El escritor portugués Antero de Figueiredo describía así al mendigo español de antaño: “A la puerta de una tienda, recogiendo los últimos rayos del sol que se pone, y sentado en el suelo, un mendigo de los caminos come en un tarro su caldo mendigado. Es la figura de un hambriento, rostro descarnado, desencajado, melena densa de cabello hirsuto. Los tendones de su cuello son de hierro negro, como lo son los huesos de las clavículas escuálidas. Lo cubren paños cosidos. En las piernas, una especie de polainas, atadas con cordeles, por los agujeros de las alpargatas salen los dedos de los flacos pies.

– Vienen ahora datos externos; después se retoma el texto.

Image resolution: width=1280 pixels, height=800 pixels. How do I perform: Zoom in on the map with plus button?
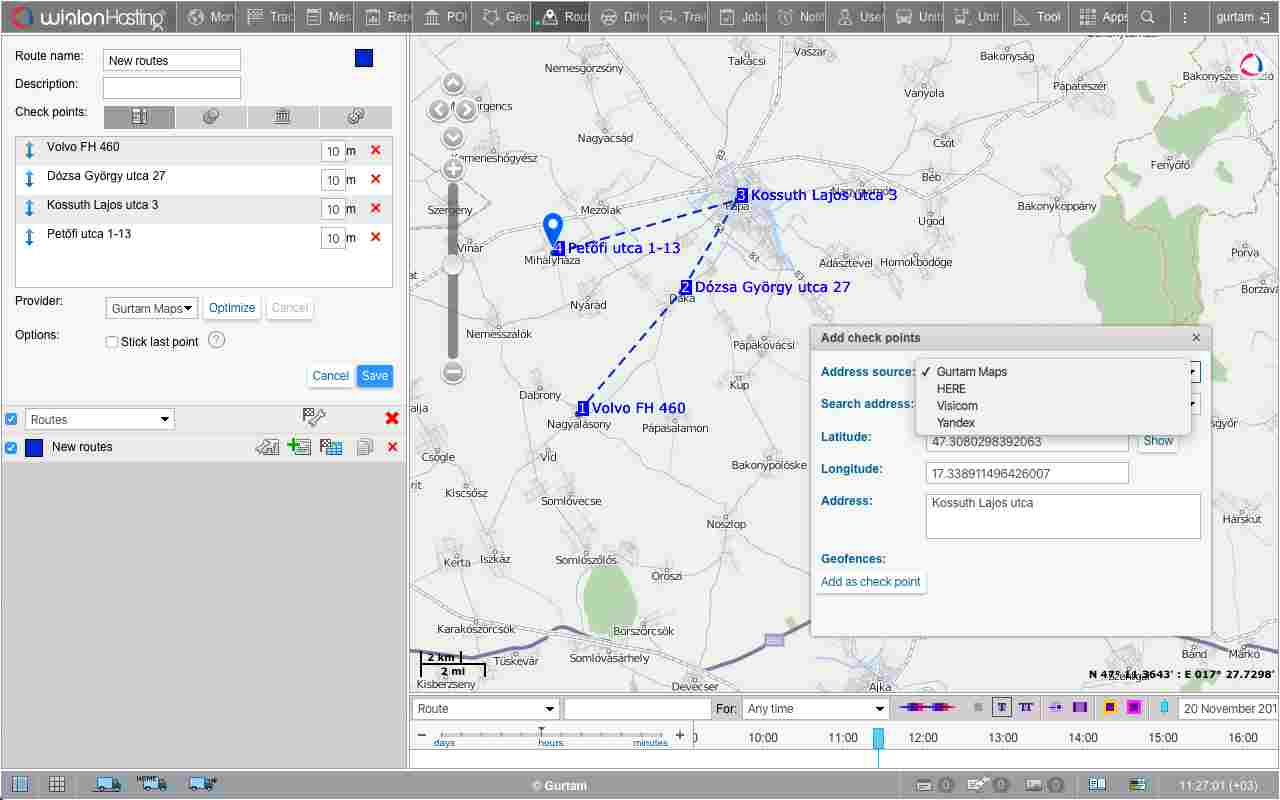pos(453,169)
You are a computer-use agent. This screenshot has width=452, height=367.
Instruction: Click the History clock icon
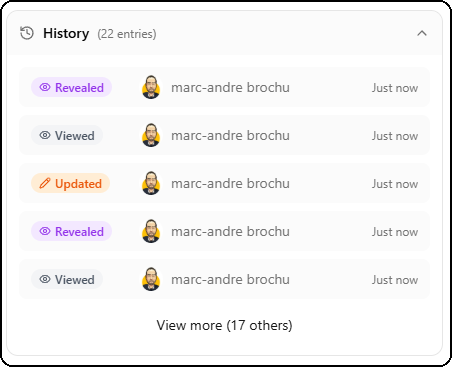point(27,33)
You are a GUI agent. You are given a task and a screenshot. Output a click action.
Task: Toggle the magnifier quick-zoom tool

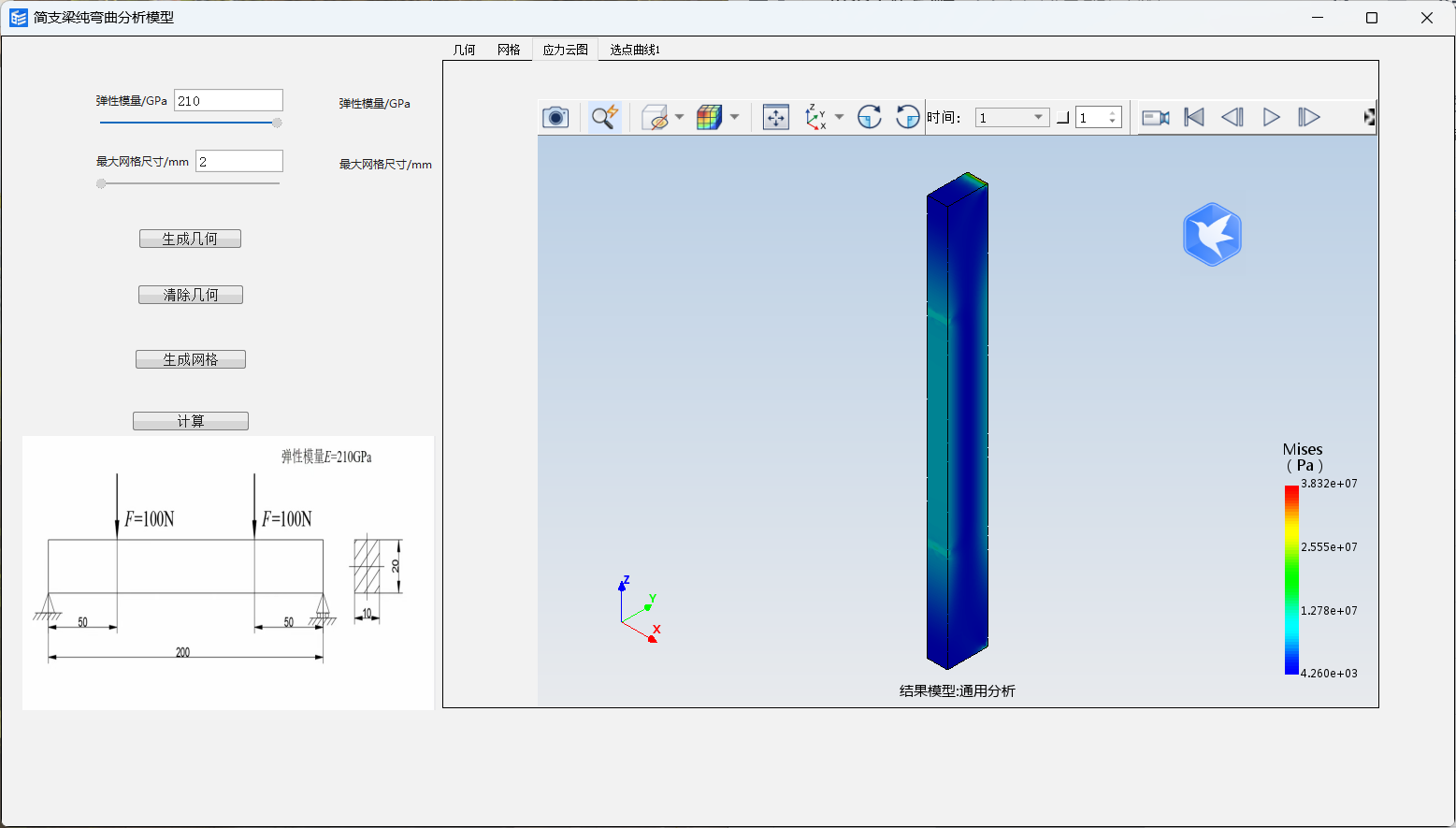click(x=604, y=117)
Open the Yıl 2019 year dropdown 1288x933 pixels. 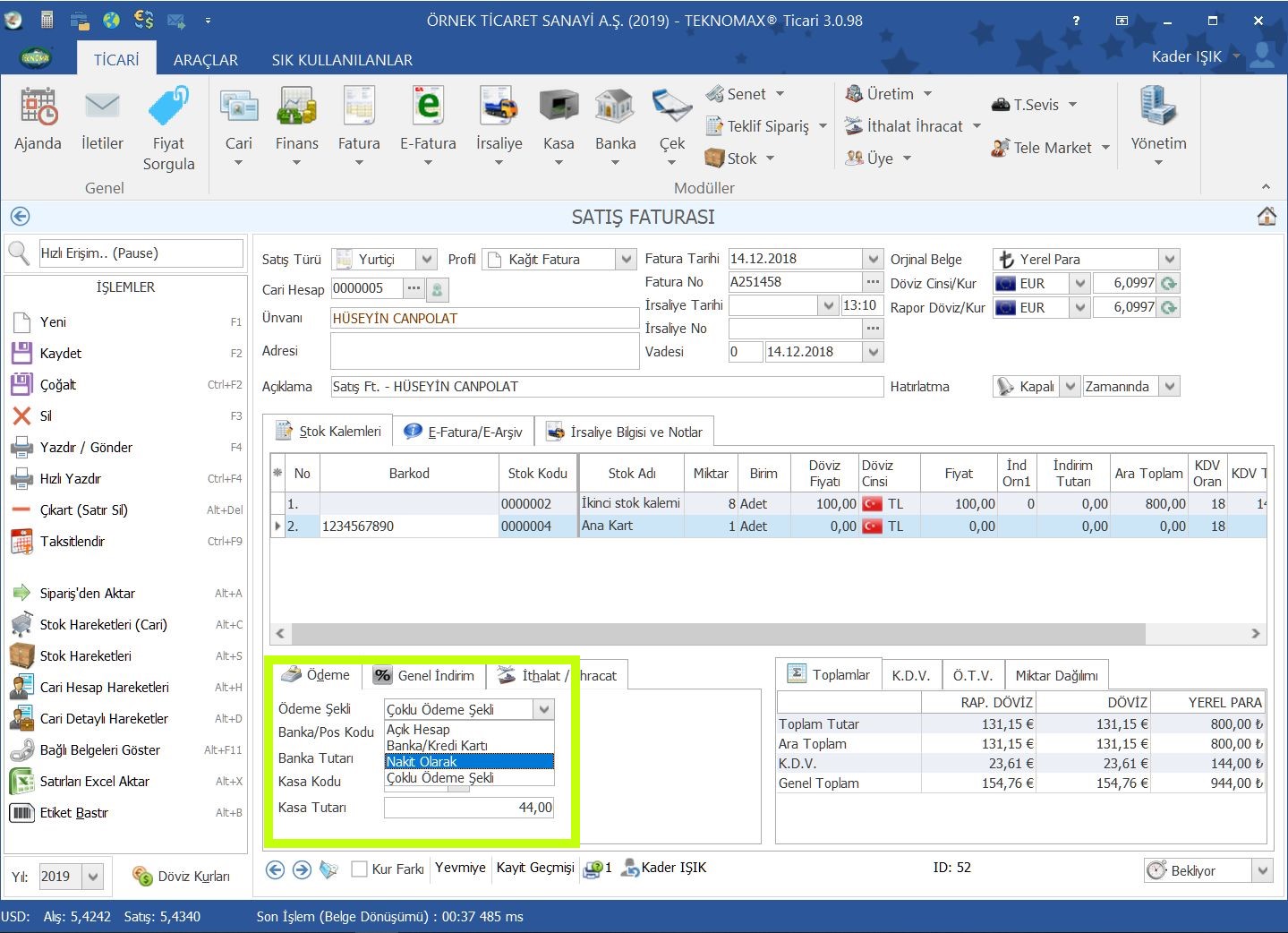pyautogui.click(x=93, y=877)
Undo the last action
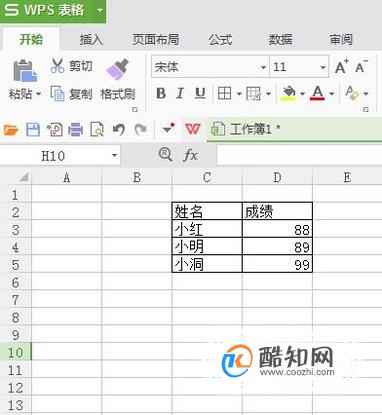Image resolution: width=382 pixels, height=415 pixels. (118, 129)
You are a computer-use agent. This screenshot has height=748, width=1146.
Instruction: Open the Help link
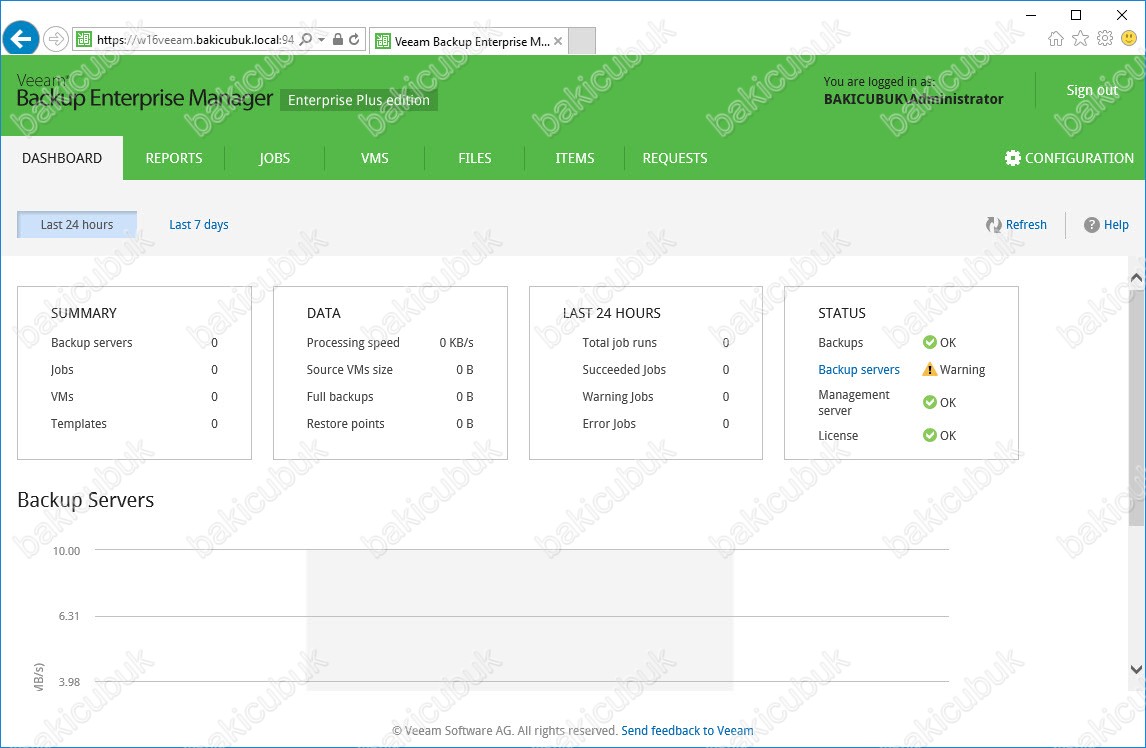coord(1107,225)
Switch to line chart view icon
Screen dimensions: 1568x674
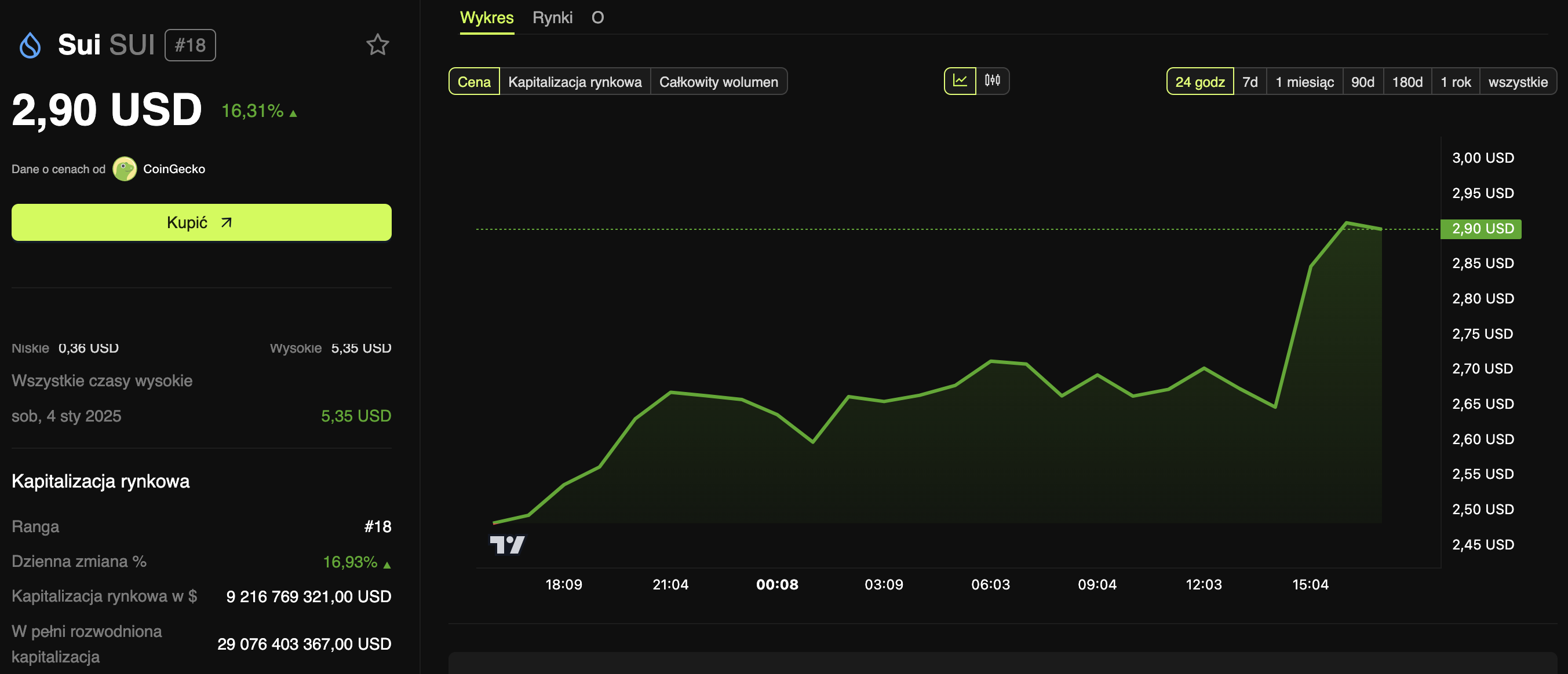pos(960,81)
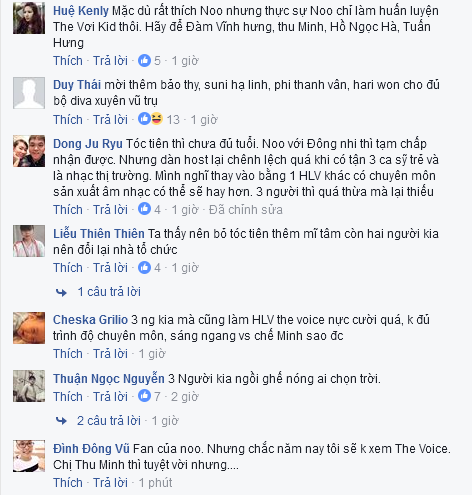Viewport: 472px width, 495px height.
Task: Click Huệ Kenly's profile picture
Action: tap(29, 18)
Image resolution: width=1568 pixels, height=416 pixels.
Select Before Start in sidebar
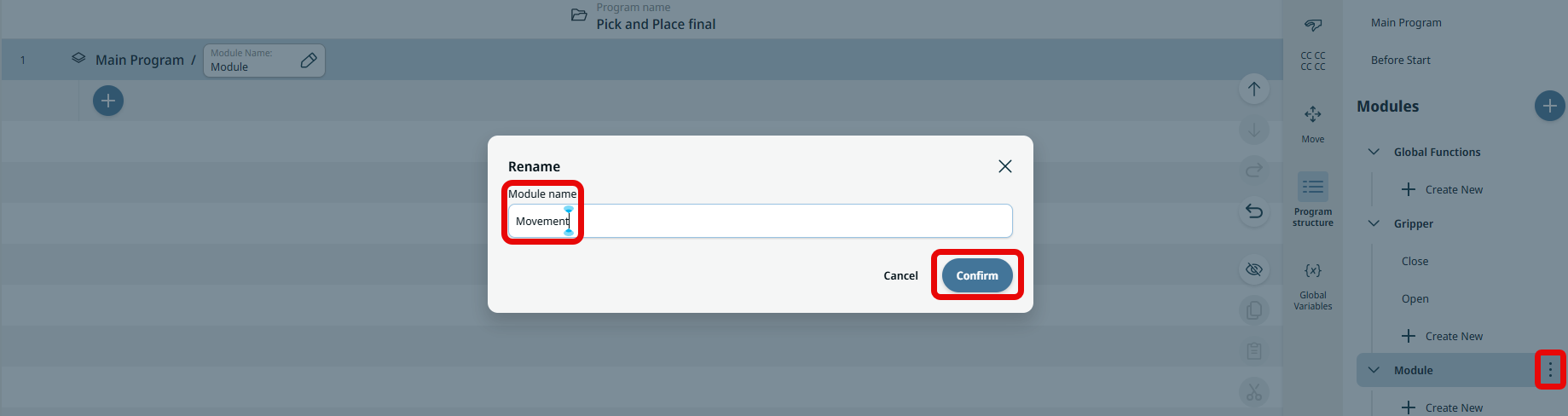[x=1401, y=61]
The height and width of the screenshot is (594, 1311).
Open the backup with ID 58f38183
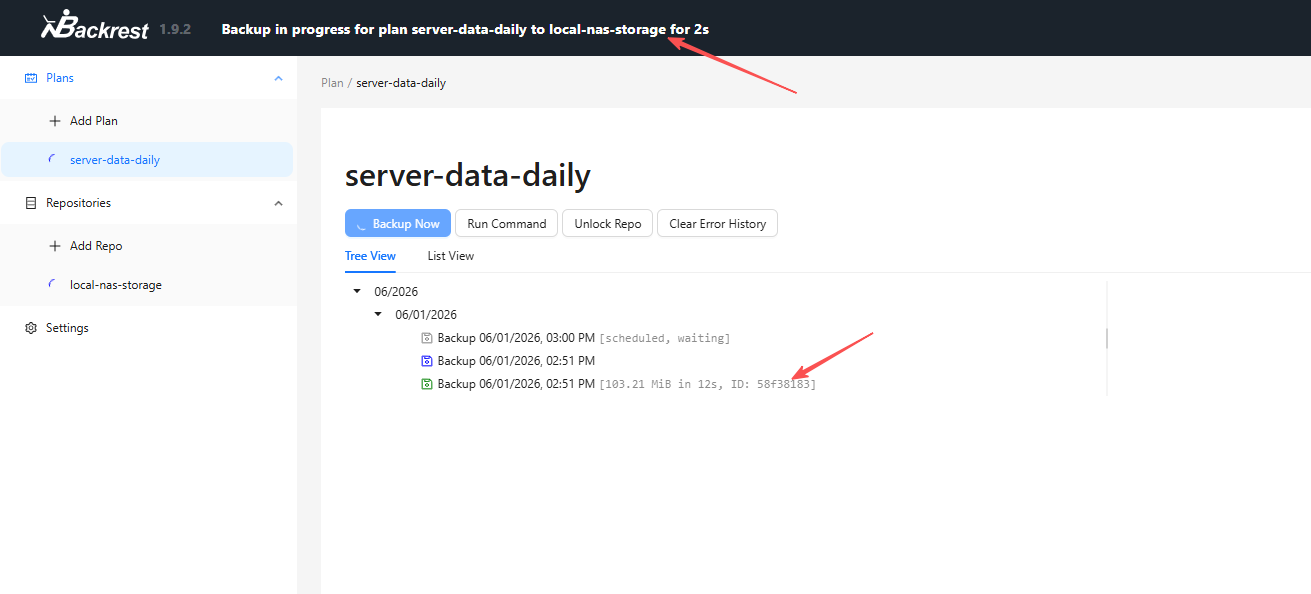tap(626, 384)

En las manos, piel y hueso, que sostienen la escudilla y la cuchara de estaño, se diseñan las falanges y los nudos de los dedos. ¡Ah, los mendigos españoles! El lápiz trágico de Gustavo Doré, en su viaje a España, dibujó algunos de estos hombres, envueltos en capas raídas, manteniendo, sin embargo, a través de la miseria, un tal aplomo que se diría que son Grandes de España o Señores de Bazán a quienes las tempestades de la vida, arrastrándolos a la miseria, obligándolos a extender la mano a la limosna, no consiguen quitar la verticalidad de su espina dorsal orgullosa. Y como el arte es un sol que todo dora, esos trapos, en las manos del diseñador de las visiones, de la negrura y de la luz, tomaban aspectos de grandeza. ¡Los pobres españoles son trágicos! Su miseria grita, su aspecto sobrecoge. Pero un halo de belleza cerca la cabeza de este desventurado, la humildad, la resignación de toda su figura. Trapo humano, pobrecillo de Cristo, ciertamente, ¡Jesús te sonríe!”
¡Cuánto poder evocativo, cuánta riqueza de análisis, cuántos burbujeantes coloridos en la descripción! Destacando en el cuadro más próximo de lo real que si fuese pintado, un trazo que el gran Antero supo dejar bien claro, pero que no incluyó en su párrafo final. Es la riqueza de personalidad, la fuerza de alma, la elevación de vistas, en síntesis, la verdadera hidalguía de estilo, que existe a la par de la humildad y de la resignación de corazón, en este gigantesco “pobrecillo de Cristo” que tan bien supo observar y describir.
Heroicamente de pie en el centro de su propio infortunio, verdadero “caballero” de la mejor cepa española y cristiana, este hombre resplandece de noble originalidad. Sin duda, también de augusta respetabilidad. Mendigo de cuerpo, él es un millonario de alma.
Si a cualquiera de estos agitados y estandarizados personajes de nuestro siglo se le ofreciese ser este sublime mendigo, lo rechazarían horrorizados. Para ellos la riqueza de personalidad, la elevación de visión, la privilegiada fuerza de alma, la originalidad personal, la respetabilidad venerable, todo esto vale menos que una tranquila y común vida, estable y acomodada. O una gran vida, holgada, opulenta y despreocupada.
Pero, si se le ofreciese al mendigo perder todos sus tesoros de alma para ser un hombre patrón de la inmensa y monótona colmena contemporánea, con cuánta indignación lo rechazaría. El mendigo tendría razón. ¡Quién entenderá esto, en estos tristes días de banalidad neopagana en que vivimos!